(PASSAGE TO READ Opens)

Pacific Dogwood

Pacific Dogwood, FOC Photo

(Cornus nuttallii)

Physical Characteristics: A deciduous tree that averages 40 feet in height and 25 feet wide at maturity. Many branches give the tree an irregular look. Flowers are greenish, tipped with purple, and grow in tight clusters surrounded by four to seven large, showy, white bracts. Clusters of bright red, drupe-shaped, half-inch long berries follow the flowers and ripen in October. Leaves are elliptical, sharp-pointed at the tip and tapered at the base, with slightly wavy margins. The green leaves turn a pinkish-red in autumn before falling.

Habitat: This species prefers low elevations of moist, well-drained sites, often along streams or gullies, in open to fairly dense, usually mixed forest.

Range:  As its name suggests, this tree is native to the Pacific coast from southern British Columbia to northern California. In the Clearwater Basin, along the lower Lochsa and Selway Rivers, the inland population of Pacific Dogwood is classified as a coastal-disjunct species, meaning it was once part of a continuous coastal habitat that is now separated by the Cascade mountain range. The Clearwater is the only place in the world where this species occurs inland.

Reproduction: The Pacific Dogwood flowers in spring and occasionally repeats in early fall. Trees can be propagated by cuttings, from seed, or from bare root.

Threats: The introduced fungal disease dogwood anthracnose has devastated the Idaho populations of Pacific Dogwood since first noted in 1976. Climate change may potentially alter the natural climatic range of the species, and habitat loss due to deforestation is a persistent menace to this unique tree. The Forest Service recognizes the Pacific Dogwood population in Idaho as a threatened species.

Miscellaneous: Indigenous people used the close-grained, extremely hard wood for bows, arrows, tool handles, and hooks. Because of its tannin, the bark was boiled for a rich, dark brown dye and also used as a preservative. Branches were woven into baskets. Medicinally, preparations from Pacific Dogwood were used as a blood purifier, for strengthening lungs, and as a treatment for stomach ailments. The blossom of the Pacific Dogwood is the floral emblem of British Columbia.

(PASSAGE TO READ Closes)

Please state the year, according to the Pacific Dogwood text, when dogwood anthracnose was first noted in Idaho. The records after this point are separate from the Pacific Dogwood text.

(INPUT DATA Opens)

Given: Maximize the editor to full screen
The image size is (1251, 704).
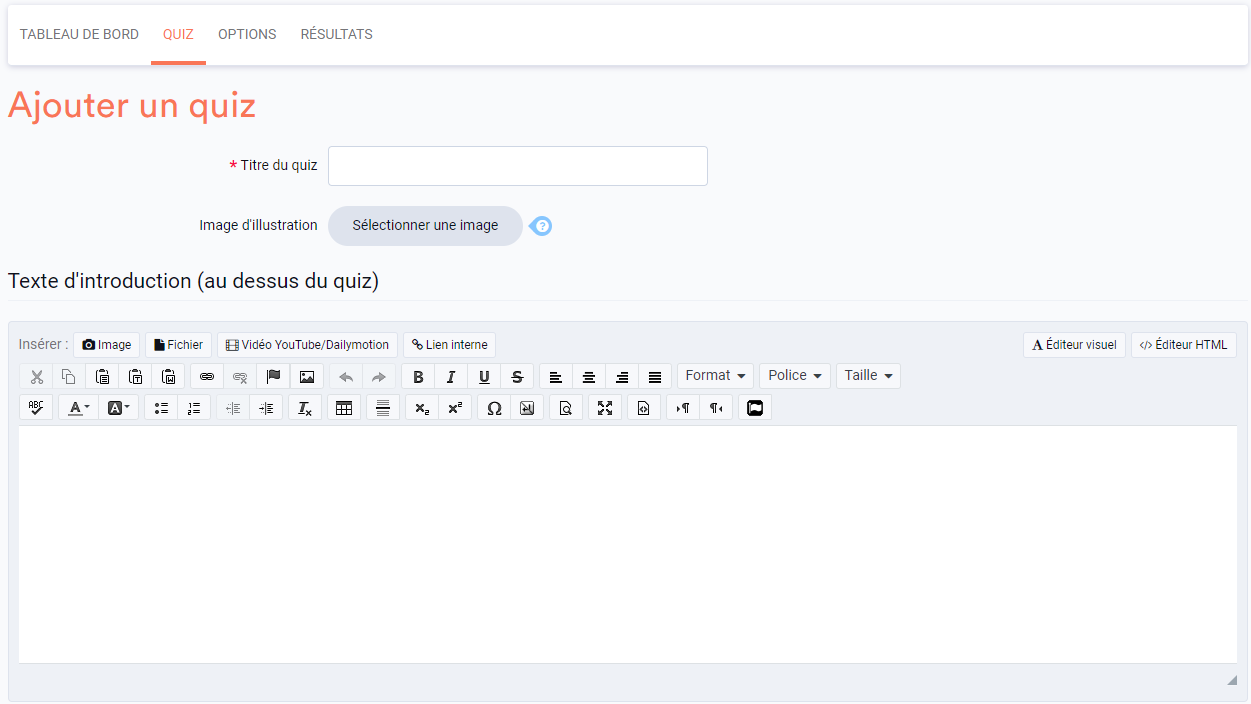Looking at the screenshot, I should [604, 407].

(INPUT DATA Closes)
(INPUT DATA Opens)

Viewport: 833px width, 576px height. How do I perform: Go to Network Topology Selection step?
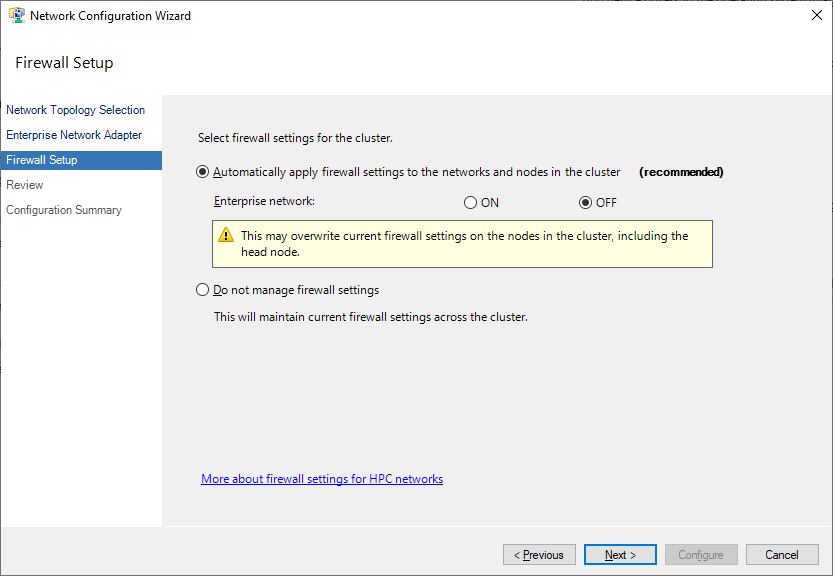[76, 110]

(INPUT DATA Closes)

• **SOLUTION TO THIS TASK**: 1976